After the most detailed scan of my life, we met with the specialist. We walked into her office where she sat across from us. She took a deep breath and began. The next words that came out of her mouth confirmed what I was afraid of. This was not going to be an easy pregnancy. Based on the scan I just had, the doctor confirmed that Mark is experiencing Intrauterine Growth Restriction (IUGR) due to my low amniotic fluid, his lungs are severely under-developed, his ventricles on his brain are dilated (indication of PVL), he has a 2 vessel cord (instead of one vein and two arteries in his umbilical cord, he had only one vein and one artery), and his heart shows 2 holes, and a structural abnormality that would require major surgery around 2 months old.
It was her professional opinion that this baby was going to come soon- very soon. She was convinced that Mark would make his debut within the next 4 weeks. With a due date of December 8th, delivering in August was the very last thing I wanted to do.
We also discussed the benefits of delivering in Gainesville, but she urged us to stay in Jacksonville simply because of the location. She informed us that Mark would require a Level 3 NICU and he would be in the hospital for a long time. She drew my blood to check for any sort of infections that could be limiting Mark’s ability to grow and then sent us on our way with a hug and wishes of luck.
Our appointment with the specialist in Jacksonville was 2 days after the specialist appointment in Gainesville and this was probably the hardest appointment I have ever had. This is where the guilt really settles in.

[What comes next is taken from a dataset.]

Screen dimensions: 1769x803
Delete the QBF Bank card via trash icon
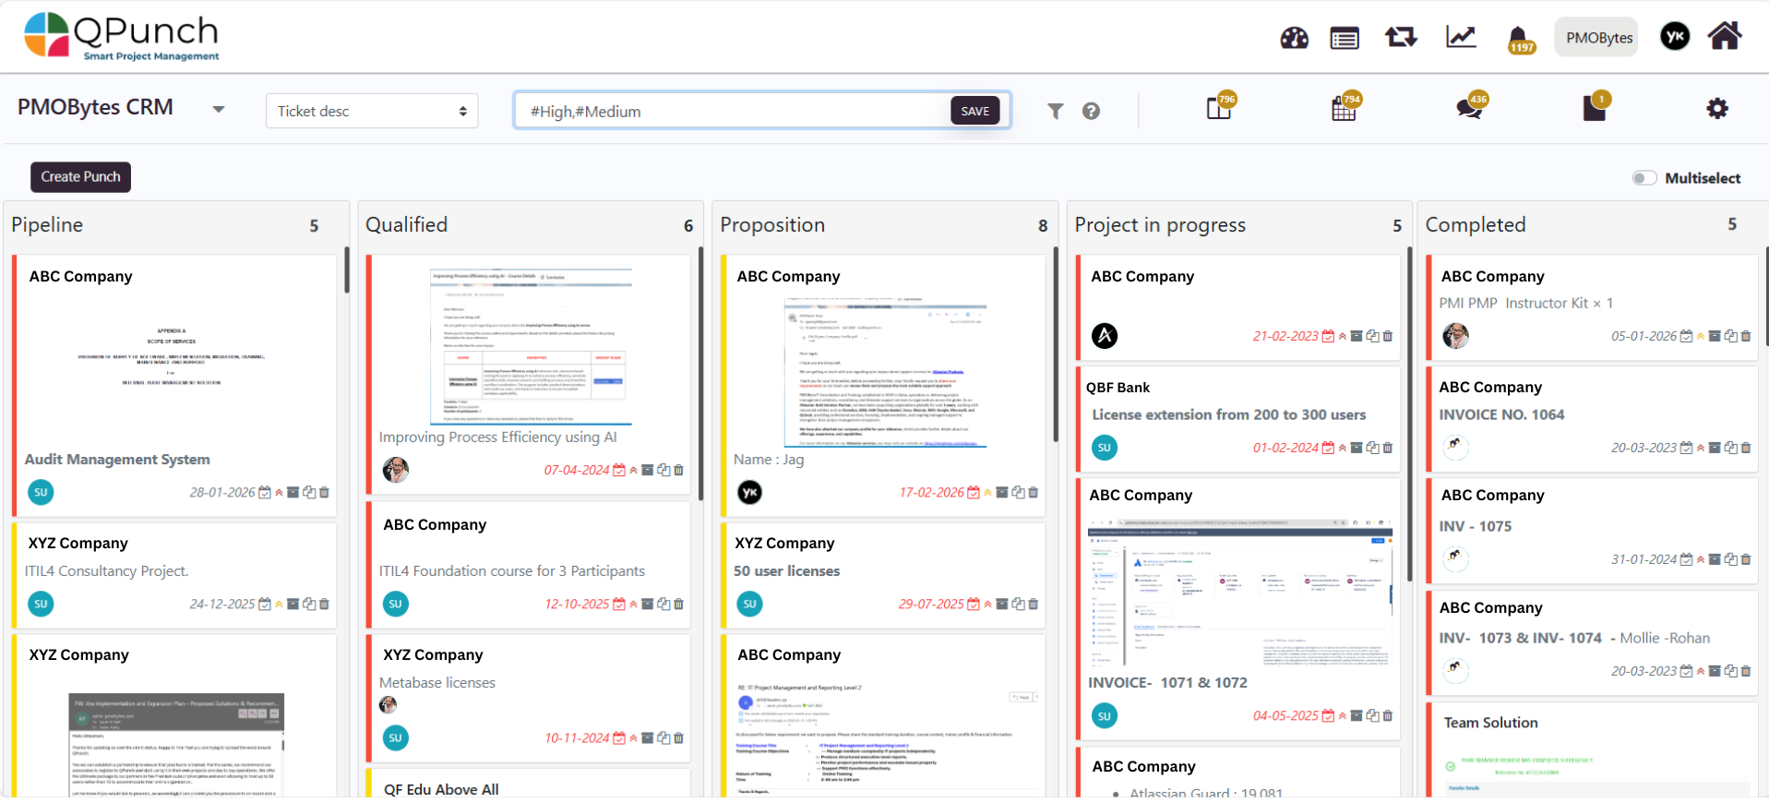(x=1388, y=448)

After another detailed scan, the doctor comes in to discuss the scans that were done that same day. He introduced himself to us, sat down to look over the scans, looked up and took a deep breath.
He asked, “Before I begin, I must ask is this a desired pregnancy?” We both nodded and said firmly “yes”. Immediately after that word came out of our mouth, he continued with “…because if this isn’t we can terminate the pregnancy. The scans I see before me tell me this is going to be a very difficult pregnancy and life for you both. This isn’t going to be easy.” I was speechless.
At 20 weeks along, I was being asked if I wanted to terminate my pregnancy due to abnormalities shown on the scans. I was being told that it would be too difficult to handle my child and his conditions, whatever they were. He had a name already. The world (my world) knew he was coming. His room was painted. His crib was being delivered. I already bought his outfit. He had a name. Mark. My Mark.
I have always held that position that I would never be able to bring myself to go through with something like that. I never thought I would be in the position to have to make a choice- keeping my child or letting him go. At that moment I felt a deep sense of fear, sadness, and guilt, but I still held firm in my position.
For the most part, he was in complete agreement with the specialist in Gainesville. The complications and abnormalities were explained in great detail. Each condition only furthering the doctor’s stance on just how difficult this pregnancy would be. However, he was convinced Mark had a genetic condition called Digeorge syndrome (deletion of a small segment of chromosome 22 which causes a variety of conditions and symptoms). He was so convinced in fact he pushed for an amniocentesis to be done.
I felt it odd that a specialist who told me that I had low amniotic fluid not but 10 minutes prior, wanted to proceed with something that would take away his amniotic fluid. The fluid that allows him to move around, strengthens his muscles, opens and closes his lungs. Keeps him protected and safe. He wanted to take this away and for what? To test it for a genetic condition that or may not exist?
We had the genetic testing at 11 weeks. It was how we found out Mark was a little boy. It was “clear”. What did it matter if I had this testing or not? Did I really want to go through the discomfort of having one? Did I want to put myself through the torture of waiting for the results? What if the test came back positive? So what?
Would my strong-held position shift? Would I change my mind?
I knew the question I was asking myself. I also settled on the decision to go through with the amniocentesis. To me, it was better to know and make informed decisions based on the results, whatever they were. No matter what they were.
5 days later, the amniotic fluid was drawn and the nastiest internal war between my heart and my head raged on. The waiting game had just begun.